Text provided.
Friday, May 23, 2008

Double Nickels!

Guess what?! It's my birthday. Yes, I get one around this time every year. I know what you're saying, "Wait, wasn't the last post about this?" Well, yes and no. Hey, it's MY blog, get yer own if the topics aren't to your liking. Shall I go back to Amy Winehouse posts again?

Age-wise I've outlived my father & my two best friends. And other than aches & pains, thinning hair, unflattering silhouettes, ear hair, chin/neck melding and contempt for youthkind it's like I'm still 21.

What is age? Ice, Bronze, Stone? Aqaurius? Well mine has reached twin-digits. That's n0t the same as double digits, which I've been since I was 10. But now let's see if you can guess my age:

22? (oh my and-uh a-boo hoo)

66? (getting my kicks)

77? (stripping at sunset)

That's right, I'm ageless! Actually, on the day I was born Sir Edmund Hillary became the first man to scale Mount Everest! (look it up) No wonder I'm tired!

Some other things of import: the first Coca Cola ad in the Atlanta Journal; Stravinsky's The Rites Of Spring premieres in Paris; Einstein tests the theory of relativity; White Christmas is recorded.

Fellow birthers: Bob Hope; JFK; Stacy Keach; Blair from Fats Of Life; Rupert Everett; LaToya Jackson; Rebbie Jackson; John Hinckley Jr; Annette Benning; Noel Gallagher; Danny Elfman; Pelle Almqvist (The Hives); Gary Brooker (Procol harum); Melissa Etheridge.

Deathers: Mary Pickford; Romy Schneider; John Cipollina (guitar wizard from Quicksilver Messenger Service); Jeff Buckley; Barry Goldwater; Fanny Brice; John Barrymore.

Regrets, I've had a few - million. Have a seat and I'll recite every last one of 'em if you like. At least those I can remember.
I've had some memorable gifts. The year I turned 11 I got a brand new 3-speed bike. It was electric blue. In 1966 (the year garage broke) I got the debut album by The Shadows Of Knight. And you already know about the microphone & the 1st Ramones album. When I was 18 my brother-in-law gave me his old Ford Fairlane, it was boss but I didn't know how to take care of it. The year I turned 21 I got Bowie's Diamond Dogs & a surprise birthday-cum-engagement party. I still have the album. But the banquet hall has long been torn down. And on my 30th birthday my best friend Tom gave me a Numark mixing console that I used for years of DJ work. I actually just hooked it up again to my home setup. Swingin' Time!

The data.
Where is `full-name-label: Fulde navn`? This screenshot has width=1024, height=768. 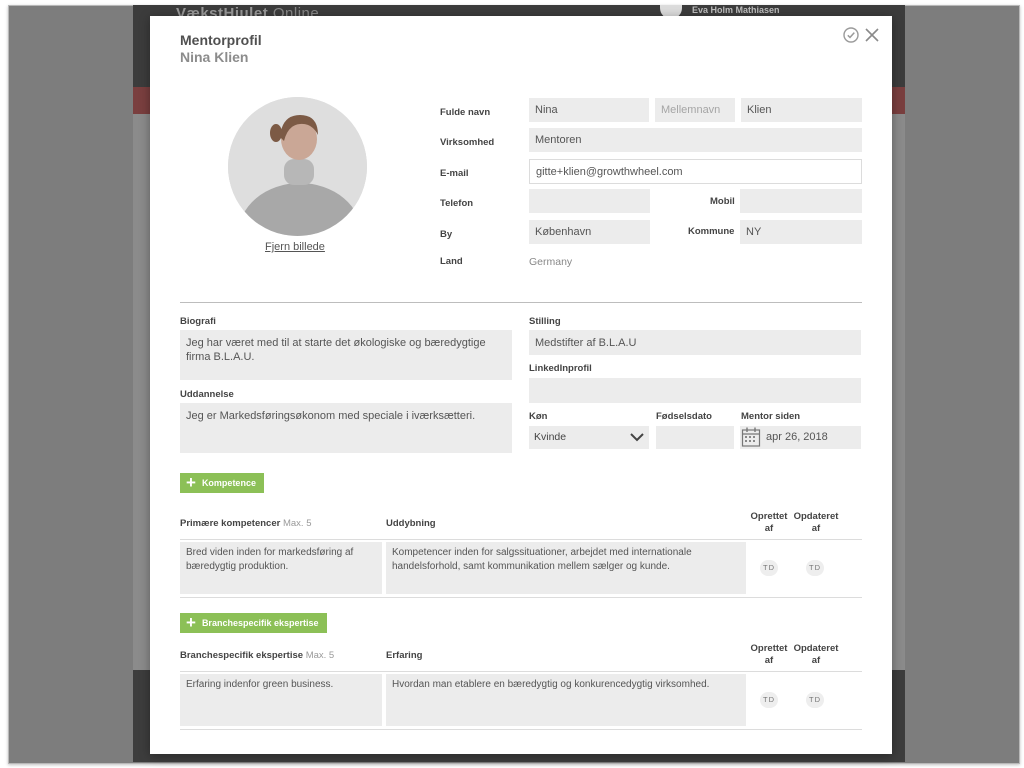
full-name-label: Fulde navn is located at coordinates (466, 112).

Job.
Answer these from the birthday blog post:
1. What color was the 3-speed bike the writer got at age 11?
2. Who does the post say became the first man to scale Mount Everest on the day the writer was born?
3. What did the writer's best friend Tom give as a 30th birthday gift?
The data above comes from a separate source.

Expected output.
1. Electric blue.
2. Sir Edmund Hillary.
3. A Numark mixing console.